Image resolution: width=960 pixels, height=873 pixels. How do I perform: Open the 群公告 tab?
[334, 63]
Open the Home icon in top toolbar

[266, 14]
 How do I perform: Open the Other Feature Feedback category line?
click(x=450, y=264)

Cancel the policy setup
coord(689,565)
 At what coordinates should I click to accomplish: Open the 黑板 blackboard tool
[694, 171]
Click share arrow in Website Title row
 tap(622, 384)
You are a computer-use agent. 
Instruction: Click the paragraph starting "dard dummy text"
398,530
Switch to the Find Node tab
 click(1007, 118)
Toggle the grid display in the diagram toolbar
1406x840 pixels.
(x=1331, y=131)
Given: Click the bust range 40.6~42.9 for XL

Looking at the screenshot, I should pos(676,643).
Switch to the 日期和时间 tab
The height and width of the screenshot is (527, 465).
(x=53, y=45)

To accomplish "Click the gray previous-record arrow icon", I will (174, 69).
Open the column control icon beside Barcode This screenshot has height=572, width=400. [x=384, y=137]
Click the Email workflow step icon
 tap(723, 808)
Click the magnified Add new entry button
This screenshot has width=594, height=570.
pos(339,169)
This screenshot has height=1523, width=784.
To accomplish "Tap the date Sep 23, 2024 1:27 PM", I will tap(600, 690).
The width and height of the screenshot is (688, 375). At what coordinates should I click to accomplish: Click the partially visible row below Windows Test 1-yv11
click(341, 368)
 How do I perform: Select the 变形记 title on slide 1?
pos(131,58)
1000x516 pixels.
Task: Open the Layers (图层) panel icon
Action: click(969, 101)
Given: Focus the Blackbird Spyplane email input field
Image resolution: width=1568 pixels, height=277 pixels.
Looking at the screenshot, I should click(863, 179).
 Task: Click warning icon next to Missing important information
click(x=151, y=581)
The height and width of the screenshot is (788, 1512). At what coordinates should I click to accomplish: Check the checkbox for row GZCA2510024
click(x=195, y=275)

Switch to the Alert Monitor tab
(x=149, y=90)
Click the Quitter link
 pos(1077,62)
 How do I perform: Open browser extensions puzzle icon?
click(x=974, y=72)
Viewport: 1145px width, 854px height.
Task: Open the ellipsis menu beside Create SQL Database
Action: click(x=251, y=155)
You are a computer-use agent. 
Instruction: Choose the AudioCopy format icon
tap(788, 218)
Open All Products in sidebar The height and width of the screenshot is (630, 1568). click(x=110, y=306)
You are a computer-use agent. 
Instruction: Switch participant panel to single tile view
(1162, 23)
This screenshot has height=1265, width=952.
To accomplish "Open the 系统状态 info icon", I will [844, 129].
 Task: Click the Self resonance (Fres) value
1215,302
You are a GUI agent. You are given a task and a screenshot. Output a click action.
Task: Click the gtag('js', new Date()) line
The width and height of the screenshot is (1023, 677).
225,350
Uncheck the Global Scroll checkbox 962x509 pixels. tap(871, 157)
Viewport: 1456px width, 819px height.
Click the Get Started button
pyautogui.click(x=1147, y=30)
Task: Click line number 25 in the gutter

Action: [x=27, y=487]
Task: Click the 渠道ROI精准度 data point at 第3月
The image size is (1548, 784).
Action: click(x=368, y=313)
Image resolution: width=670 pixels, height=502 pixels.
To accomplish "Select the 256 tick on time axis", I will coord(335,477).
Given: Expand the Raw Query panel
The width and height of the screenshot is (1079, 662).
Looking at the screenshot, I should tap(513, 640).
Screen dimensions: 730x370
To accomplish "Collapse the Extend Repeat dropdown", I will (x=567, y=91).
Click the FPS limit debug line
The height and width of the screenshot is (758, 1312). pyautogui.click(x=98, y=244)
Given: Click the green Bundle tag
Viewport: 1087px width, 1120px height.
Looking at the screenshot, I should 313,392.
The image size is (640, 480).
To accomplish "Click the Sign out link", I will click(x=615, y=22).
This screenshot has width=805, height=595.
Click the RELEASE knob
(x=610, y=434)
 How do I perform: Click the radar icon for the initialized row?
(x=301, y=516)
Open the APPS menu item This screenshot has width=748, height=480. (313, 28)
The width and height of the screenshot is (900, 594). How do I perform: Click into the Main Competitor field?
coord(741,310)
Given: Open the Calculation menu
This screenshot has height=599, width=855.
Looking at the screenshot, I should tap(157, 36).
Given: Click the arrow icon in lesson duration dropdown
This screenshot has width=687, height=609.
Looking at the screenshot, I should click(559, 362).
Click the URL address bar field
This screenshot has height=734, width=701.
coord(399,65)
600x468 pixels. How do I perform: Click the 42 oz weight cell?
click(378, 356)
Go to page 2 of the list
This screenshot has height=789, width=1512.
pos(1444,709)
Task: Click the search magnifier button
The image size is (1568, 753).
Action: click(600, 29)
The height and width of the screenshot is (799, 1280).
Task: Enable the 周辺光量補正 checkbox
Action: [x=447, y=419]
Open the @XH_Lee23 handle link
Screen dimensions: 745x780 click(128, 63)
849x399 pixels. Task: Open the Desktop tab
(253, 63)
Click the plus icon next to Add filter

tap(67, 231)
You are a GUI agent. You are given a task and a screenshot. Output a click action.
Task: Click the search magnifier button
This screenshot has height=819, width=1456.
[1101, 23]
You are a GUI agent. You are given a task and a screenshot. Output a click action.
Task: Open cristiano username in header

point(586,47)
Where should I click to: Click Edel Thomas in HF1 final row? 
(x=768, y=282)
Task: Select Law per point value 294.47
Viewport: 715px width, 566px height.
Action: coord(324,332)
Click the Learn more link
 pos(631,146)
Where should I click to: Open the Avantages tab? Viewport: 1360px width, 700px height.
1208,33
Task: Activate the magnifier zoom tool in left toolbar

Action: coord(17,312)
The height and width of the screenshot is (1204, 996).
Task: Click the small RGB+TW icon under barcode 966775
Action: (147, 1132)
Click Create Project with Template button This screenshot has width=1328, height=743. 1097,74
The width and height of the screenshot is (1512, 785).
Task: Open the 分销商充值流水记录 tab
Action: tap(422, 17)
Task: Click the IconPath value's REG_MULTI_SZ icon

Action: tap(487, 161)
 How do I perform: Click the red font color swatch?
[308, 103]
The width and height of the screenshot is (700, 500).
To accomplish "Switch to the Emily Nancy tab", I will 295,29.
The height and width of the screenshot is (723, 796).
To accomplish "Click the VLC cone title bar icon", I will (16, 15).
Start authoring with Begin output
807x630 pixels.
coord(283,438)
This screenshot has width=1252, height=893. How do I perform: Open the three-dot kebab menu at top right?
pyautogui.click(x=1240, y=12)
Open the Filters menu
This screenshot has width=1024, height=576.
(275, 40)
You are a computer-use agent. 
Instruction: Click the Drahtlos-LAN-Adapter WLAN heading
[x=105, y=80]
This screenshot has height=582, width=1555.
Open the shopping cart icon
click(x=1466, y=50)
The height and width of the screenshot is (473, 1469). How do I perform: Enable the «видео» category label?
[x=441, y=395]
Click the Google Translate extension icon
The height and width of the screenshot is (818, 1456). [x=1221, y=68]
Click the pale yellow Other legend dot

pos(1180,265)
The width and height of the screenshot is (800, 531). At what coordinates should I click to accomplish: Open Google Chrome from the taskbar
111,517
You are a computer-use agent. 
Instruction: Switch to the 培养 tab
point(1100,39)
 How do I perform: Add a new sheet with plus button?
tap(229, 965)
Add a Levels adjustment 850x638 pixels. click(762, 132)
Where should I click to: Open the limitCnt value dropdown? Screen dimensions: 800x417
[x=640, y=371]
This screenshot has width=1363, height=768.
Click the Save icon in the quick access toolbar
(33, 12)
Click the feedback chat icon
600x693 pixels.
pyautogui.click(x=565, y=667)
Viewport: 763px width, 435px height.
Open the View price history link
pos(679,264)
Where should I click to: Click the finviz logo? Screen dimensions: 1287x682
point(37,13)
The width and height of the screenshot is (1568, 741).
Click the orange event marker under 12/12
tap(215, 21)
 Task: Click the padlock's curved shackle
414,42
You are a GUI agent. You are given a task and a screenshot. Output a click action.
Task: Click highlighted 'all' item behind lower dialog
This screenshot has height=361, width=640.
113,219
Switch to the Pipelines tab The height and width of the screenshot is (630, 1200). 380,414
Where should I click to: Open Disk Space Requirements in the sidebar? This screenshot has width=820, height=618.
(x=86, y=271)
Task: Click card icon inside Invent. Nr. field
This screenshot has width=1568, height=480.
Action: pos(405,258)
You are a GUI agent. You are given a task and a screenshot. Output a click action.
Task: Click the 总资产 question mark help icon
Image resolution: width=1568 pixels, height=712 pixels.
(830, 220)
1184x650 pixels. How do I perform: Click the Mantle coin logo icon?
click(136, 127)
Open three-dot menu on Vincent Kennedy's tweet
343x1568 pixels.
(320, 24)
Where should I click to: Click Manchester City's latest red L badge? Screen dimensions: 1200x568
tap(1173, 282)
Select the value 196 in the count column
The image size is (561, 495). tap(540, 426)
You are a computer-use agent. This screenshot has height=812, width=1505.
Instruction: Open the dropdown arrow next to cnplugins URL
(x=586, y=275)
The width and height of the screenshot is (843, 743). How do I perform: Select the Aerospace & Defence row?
------------------------------------------------------------
EXERCISE BRIEF:
Begin with the line above that has "Click the RELEASE knob" and continue through the line that has "Open the APPS", setting each one down exactly. Stop there.

TASK ANSWER:
Click the RELEASE knob
(x=610, y=434)
 How do I perform: Click the radar icon for the initialized row?
(x=301, y=516)
Open the APPS menu item This screenshot has width=748, height=480. (313, 28)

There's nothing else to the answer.